# [EXERCISE PROMPT]
The records must be retyped exactly, with no pictures included.

# [MATERIALS PROVIDED]
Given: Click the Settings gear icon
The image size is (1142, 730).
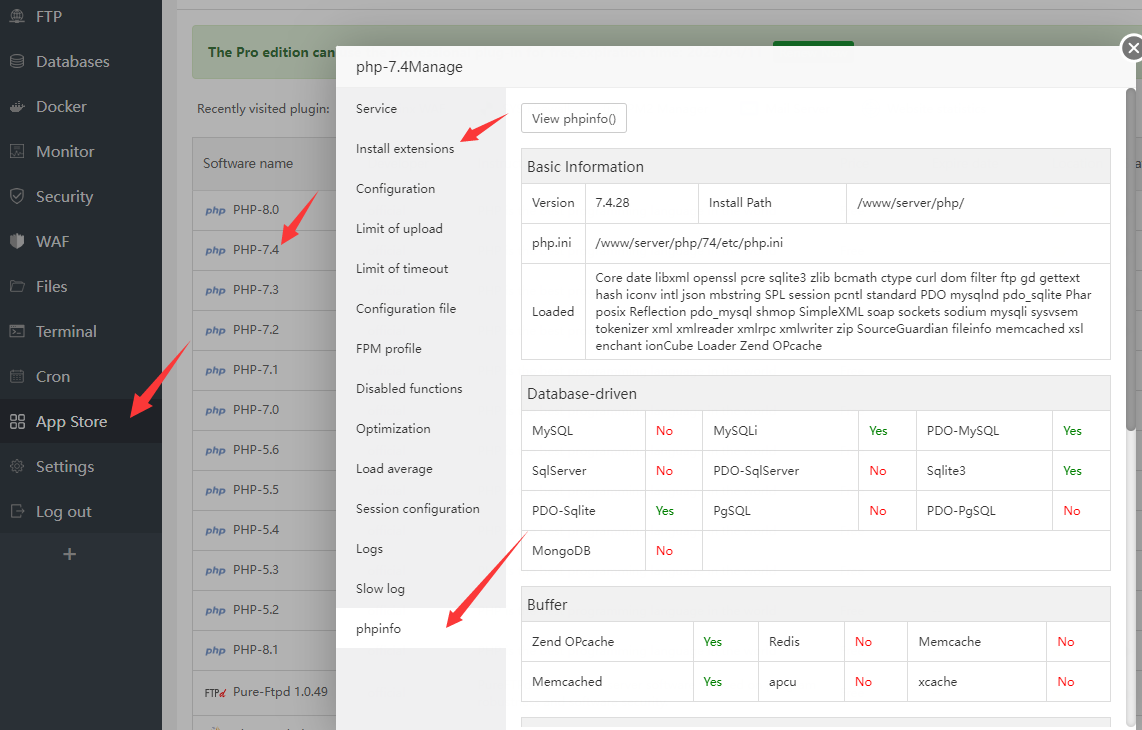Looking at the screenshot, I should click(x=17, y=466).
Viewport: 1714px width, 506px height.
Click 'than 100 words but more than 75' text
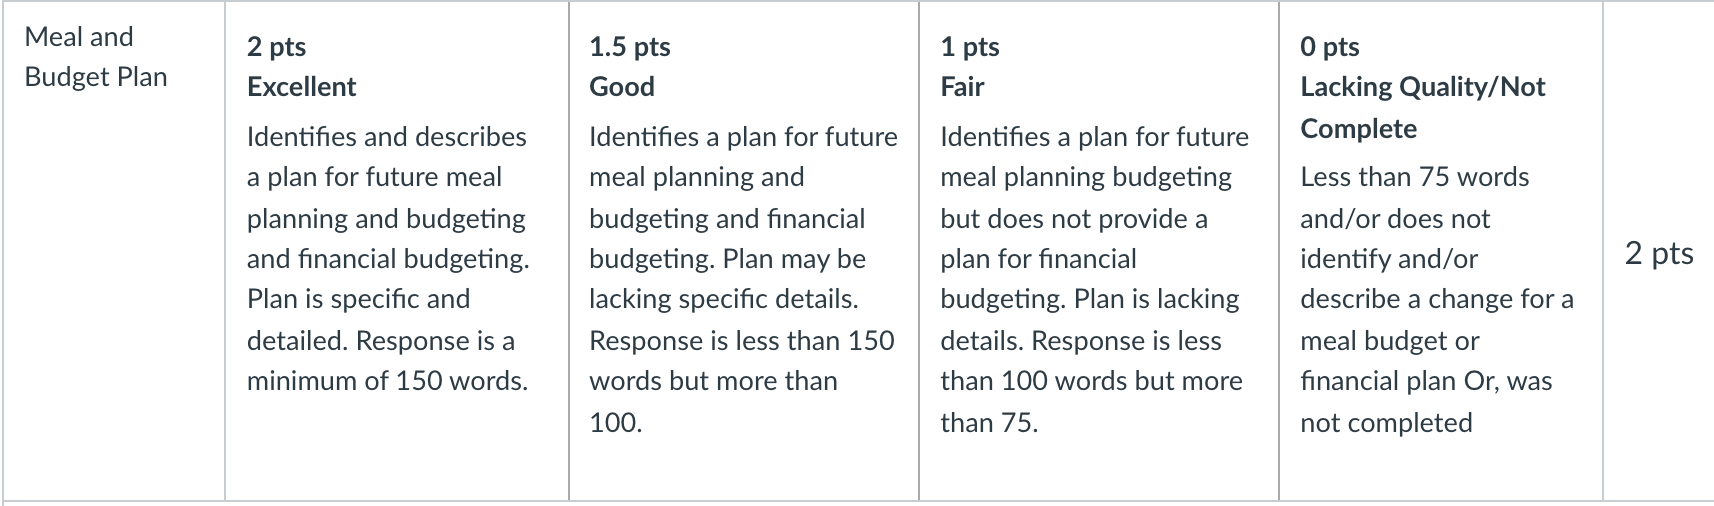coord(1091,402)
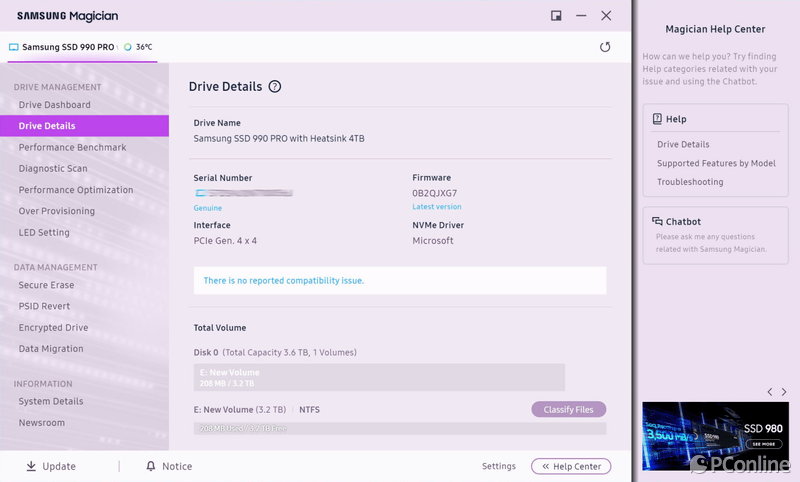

# [TASK RESPONSE]
Given: Click the Settings gear icon
The image size is (1142, 730).
Looking at the screenshot, I should click(x=17, y=466).
Viewport: 1714px width, 506px height.
Click 'than 100 words but more than 75' text
coord(1091,402)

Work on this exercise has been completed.